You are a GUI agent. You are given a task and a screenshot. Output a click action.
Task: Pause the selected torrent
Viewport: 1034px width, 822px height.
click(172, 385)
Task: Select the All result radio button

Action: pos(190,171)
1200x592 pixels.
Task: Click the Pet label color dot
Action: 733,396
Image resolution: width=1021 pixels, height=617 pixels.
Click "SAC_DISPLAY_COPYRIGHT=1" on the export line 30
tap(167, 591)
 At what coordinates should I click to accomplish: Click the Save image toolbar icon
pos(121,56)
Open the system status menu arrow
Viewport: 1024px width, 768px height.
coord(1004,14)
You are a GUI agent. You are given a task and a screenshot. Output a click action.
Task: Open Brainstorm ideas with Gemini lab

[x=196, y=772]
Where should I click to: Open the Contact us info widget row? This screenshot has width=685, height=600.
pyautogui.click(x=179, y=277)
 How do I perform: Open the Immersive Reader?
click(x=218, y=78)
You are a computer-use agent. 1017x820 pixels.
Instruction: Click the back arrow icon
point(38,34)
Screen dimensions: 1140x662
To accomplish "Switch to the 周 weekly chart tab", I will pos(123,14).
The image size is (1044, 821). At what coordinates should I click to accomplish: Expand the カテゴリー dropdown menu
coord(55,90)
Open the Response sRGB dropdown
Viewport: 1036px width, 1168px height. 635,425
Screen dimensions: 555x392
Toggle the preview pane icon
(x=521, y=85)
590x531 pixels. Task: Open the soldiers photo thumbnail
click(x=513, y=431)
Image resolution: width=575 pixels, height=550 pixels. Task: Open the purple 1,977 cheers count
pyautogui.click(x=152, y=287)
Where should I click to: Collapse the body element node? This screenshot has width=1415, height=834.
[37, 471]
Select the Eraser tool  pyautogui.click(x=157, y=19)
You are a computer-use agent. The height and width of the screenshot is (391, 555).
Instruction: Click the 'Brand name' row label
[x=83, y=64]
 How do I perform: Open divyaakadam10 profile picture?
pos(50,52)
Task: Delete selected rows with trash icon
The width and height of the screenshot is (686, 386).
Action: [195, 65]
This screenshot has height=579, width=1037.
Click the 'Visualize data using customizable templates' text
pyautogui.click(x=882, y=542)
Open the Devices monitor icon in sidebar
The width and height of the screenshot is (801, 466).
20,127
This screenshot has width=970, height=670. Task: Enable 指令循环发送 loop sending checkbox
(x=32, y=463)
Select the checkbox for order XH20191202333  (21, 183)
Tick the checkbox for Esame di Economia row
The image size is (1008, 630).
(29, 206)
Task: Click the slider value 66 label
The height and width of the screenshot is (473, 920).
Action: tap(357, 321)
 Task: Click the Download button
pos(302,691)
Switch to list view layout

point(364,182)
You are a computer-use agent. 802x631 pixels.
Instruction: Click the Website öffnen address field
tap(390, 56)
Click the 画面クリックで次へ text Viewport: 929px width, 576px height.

================================

## What is required
Looking at the data above, show all lines where the word "agent" occurs.

## Completed exercise
You are a GUI agent. You are given a task and a screenshot. Output a click action.
You are a GUI agent. You are given a task and a screenshot. Output a click action.
You are a computer-use agent. 1017x820 pixels.
You are a computer-use agent. The height and width of the screenshot is (391, 555).
You are a computer-use agent. 802x631 pixels.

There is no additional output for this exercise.